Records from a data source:
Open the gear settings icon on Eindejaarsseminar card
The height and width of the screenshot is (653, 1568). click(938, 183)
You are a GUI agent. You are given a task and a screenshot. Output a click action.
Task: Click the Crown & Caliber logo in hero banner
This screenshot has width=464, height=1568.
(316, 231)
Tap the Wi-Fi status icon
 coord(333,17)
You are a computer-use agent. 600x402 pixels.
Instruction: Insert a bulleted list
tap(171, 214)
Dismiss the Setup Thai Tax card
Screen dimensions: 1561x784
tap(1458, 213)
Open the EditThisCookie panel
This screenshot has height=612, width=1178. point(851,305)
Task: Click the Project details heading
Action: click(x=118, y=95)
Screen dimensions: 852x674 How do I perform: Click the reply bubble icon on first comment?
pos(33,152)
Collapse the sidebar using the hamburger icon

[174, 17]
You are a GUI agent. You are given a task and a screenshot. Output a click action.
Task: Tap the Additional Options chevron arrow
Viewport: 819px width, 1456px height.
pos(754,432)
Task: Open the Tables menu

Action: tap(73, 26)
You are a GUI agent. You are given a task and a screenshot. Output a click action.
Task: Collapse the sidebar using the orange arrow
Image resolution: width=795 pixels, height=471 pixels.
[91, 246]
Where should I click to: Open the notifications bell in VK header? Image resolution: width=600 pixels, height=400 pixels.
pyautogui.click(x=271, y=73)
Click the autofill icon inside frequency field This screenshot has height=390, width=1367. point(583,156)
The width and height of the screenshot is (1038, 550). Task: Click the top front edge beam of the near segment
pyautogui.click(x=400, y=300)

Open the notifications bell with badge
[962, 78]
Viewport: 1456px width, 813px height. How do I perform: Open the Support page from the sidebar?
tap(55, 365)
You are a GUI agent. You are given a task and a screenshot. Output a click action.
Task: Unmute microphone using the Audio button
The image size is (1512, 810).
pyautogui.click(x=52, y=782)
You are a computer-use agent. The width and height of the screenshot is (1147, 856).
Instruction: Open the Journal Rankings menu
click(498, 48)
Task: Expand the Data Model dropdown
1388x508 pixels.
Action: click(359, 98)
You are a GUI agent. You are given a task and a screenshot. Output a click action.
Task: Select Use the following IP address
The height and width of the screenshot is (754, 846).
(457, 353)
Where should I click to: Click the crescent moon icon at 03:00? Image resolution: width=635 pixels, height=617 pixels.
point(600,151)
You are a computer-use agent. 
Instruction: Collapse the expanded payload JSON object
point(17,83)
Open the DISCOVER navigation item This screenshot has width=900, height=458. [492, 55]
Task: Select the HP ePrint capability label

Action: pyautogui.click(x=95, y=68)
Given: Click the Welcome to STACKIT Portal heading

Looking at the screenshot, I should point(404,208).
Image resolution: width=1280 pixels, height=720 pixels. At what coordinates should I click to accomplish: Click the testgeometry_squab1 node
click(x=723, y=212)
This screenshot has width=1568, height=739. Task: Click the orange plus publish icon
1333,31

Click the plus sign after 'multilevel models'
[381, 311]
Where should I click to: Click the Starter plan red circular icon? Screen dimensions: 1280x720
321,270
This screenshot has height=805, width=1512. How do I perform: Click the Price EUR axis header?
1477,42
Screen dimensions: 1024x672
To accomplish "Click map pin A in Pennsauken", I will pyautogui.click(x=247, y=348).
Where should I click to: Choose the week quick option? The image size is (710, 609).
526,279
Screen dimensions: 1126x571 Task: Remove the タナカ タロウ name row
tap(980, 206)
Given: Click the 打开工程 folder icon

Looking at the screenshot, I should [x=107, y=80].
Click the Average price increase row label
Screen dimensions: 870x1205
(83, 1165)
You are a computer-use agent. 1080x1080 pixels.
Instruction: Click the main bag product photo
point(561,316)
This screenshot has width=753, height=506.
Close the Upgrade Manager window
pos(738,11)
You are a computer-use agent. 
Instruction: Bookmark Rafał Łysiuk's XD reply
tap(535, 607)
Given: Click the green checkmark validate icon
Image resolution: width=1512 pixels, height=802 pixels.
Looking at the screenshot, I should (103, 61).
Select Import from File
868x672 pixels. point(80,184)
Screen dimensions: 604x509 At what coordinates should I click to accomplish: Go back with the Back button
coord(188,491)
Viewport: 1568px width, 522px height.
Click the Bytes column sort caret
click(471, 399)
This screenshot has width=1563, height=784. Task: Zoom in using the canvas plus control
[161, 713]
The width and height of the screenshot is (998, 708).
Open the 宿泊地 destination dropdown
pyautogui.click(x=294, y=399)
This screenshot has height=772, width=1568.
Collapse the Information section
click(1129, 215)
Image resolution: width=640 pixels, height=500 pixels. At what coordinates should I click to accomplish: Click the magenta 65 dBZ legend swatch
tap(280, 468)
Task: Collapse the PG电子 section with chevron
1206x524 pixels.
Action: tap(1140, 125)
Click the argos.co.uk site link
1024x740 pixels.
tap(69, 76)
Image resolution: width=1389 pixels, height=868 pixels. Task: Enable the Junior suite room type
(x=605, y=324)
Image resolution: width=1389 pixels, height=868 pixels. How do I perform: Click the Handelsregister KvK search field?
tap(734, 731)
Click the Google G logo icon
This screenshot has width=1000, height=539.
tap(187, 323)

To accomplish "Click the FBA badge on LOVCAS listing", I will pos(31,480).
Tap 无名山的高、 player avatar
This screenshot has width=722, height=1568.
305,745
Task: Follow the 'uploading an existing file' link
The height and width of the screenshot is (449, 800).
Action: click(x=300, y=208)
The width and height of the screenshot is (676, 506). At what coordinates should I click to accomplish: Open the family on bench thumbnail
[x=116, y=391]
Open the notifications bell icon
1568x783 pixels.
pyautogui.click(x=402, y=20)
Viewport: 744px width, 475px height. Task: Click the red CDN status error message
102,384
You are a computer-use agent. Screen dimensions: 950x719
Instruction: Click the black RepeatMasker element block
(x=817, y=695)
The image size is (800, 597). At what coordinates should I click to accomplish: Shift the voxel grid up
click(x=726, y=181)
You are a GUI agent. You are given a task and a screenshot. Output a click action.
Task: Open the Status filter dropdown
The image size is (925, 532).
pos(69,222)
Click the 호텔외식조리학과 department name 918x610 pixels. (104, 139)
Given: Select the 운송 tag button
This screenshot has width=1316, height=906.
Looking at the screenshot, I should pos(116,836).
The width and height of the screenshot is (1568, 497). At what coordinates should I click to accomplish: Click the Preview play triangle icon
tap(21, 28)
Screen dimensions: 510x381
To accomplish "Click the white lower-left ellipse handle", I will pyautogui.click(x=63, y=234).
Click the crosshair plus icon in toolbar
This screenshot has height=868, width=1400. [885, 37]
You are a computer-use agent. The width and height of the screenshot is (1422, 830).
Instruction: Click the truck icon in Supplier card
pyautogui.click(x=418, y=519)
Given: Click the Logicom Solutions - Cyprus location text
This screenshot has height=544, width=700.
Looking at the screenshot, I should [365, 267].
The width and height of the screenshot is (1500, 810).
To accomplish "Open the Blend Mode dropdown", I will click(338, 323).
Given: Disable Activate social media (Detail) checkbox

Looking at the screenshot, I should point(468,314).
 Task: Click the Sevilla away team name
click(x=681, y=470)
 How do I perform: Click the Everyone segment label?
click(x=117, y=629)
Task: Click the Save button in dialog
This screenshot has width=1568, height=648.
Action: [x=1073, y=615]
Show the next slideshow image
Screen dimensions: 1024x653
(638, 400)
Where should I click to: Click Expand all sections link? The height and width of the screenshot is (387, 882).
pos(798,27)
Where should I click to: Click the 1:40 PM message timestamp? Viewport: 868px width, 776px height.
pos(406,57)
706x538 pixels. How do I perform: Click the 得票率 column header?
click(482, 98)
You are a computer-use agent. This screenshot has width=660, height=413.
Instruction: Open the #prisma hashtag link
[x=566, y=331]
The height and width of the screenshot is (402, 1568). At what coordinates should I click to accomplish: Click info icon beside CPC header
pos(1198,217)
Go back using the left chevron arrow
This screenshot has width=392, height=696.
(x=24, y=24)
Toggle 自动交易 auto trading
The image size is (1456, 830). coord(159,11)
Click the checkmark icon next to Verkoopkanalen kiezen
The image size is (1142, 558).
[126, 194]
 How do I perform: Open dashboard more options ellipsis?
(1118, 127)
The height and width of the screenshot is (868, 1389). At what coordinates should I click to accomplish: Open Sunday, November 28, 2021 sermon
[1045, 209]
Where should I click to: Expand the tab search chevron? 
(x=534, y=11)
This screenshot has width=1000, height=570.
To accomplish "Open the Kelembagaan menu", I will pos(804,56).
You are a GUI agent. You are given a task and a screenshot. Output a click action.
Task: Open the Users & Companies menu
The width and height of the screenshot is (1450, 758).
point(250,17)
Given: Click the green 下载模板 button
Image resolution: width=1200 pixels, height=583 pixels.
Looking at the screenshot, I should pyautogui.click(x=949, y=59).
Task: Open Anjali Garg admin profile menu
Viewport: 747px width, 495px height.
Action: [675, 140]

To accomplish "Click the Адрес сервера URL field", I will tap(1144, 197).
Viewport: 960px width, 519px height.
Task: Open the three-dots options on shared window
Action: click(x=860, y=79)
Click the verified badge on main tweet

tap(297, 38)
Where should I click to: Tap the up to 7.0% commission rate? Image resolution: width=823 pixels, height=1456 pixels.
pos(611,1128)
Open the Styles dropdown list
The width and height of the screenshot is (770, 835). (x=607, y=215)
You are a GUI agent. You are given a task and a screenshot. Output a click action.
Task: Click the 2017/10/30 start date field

EXERCISE INSTRUCTIONS: Which lines above run from the one containing "Where should I click to: Expand" down to the one containing "Given: Click the green 下载模板 button"? Repeat exactly those, both ends included, and nothing else.

TASK ANSWER:
Where should I click to: Expand the tab search chevron? 
(x=534, y=11)
This screenshot has width=1000, height=570.
To accomplish "Open the Kelembagaan menu", I will pos(804,56).
You are a GUI agent. You are given a task and a screenshot. Output a click action.
Task: Open the Users & Companies menu
The width and height of the screenshot is (1450, 758).
point(250,17)
Given: Click the green 下载模板 button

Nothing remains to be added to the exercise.